Mr ap Gwynfor MS and Liz Saville Roberts MP said: ‘’It is a huge disappointment to hear about HSBC’s decision to axe their Welsh Language telephone service which, for many customers, is a vital resource. We have witnessed many branches closing, especially in rural areas such as ours, cash services being restricted, and now the Welsh Language service being axed. Many of our constituents use HSBC because of its Welsh language service, and it is fair to say that the bank has done very little to promote it. This is a significant blow to their customers in Wales especially the older generation and those who do not have access to digital technology. The bank’s promise to ‘arrange a call back in Welsh, within 3 working days’ not only displays a crass insensitivity to the financial pressure that some people are facing, but it is also dangerous. For many, accessing their bank through Welsh is not a choice, it is a necessity. It must also be a right following the Welsh Language Act 1993 and Welsh Language Measure 2011. HSBC needs to reverse this decision now and move towards the active promotion of Welsh language services across its business.’’

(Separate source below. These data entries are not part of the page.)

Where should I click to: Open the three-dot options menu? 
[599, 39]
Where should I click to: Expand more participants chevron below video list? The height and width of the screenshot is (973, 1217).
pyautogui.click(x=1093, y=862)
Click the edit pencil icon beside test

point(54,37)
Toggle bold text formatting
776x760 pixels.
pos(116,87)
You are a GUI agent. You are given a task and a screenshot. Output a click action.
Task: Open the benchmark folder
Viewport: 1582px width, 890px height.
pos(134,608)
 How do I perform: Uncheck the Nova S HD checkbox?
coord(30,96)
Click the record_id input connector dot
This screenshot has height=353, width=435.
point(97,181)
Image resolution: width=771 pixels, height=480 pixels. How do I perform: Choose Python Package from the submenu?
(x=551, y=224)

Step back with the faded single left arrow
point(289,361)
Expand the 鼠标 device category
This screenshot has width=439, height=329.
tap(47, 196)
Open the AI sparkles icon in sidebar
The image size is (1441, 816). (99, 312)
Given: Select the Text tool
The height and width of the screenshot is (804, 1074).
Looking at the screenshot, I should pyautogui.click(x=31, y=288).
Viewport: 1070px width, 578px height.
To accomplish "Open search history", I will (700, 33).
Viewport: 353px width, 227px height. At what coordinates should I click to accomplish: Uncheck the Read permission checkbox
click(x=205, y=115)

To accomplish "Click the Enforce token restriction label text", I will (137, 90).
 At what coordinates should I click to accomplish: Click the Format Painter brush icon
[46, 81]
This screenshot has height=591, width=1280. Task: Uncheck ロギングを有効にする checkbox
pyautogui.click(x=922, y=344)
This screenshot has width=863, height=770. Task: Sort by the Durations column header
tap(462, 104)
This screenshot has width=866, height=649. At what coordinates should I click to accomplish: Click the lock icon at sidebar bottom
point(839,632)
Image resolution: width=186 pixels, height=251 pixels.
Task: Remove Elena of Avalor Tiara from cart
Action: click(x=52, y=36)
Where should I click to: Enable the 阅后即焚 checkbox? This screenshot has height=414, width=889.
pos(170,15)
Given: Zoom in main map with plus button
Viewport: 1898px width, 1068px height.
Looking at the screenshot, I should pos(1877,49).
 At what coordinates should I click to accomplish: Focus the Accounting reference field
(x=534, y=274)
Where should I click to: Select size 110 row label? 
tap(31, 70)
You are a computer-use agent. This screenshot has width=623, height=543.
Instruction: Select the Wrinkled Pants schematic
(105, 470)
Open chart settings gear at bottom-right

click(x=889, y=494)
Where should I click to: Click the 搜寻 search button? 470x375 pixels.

Welsh Conservative Shadow Welsh Language Minister, Samuel Kurtz MS, has also criticised the move, saying: “The decision by HSBC to no longer provide a Welsh language customer service line from January is bitterly disappointing. With high street banks shutting their branches, leaving holes in our high streets, telephone banking has been a lifeline for a number of customers.

“The offer of a 'call back' service, which could take up to three days, for those wanting to use the Welsh language is a bit of a token gesture from a bank which at one time claimed to be the 'the world's local bank'.

“For a bank operating globally in a number of languages, I strongly urge HSBC to reconsider their decision and to keep Welsh-language provision available for customers as and when they need it.”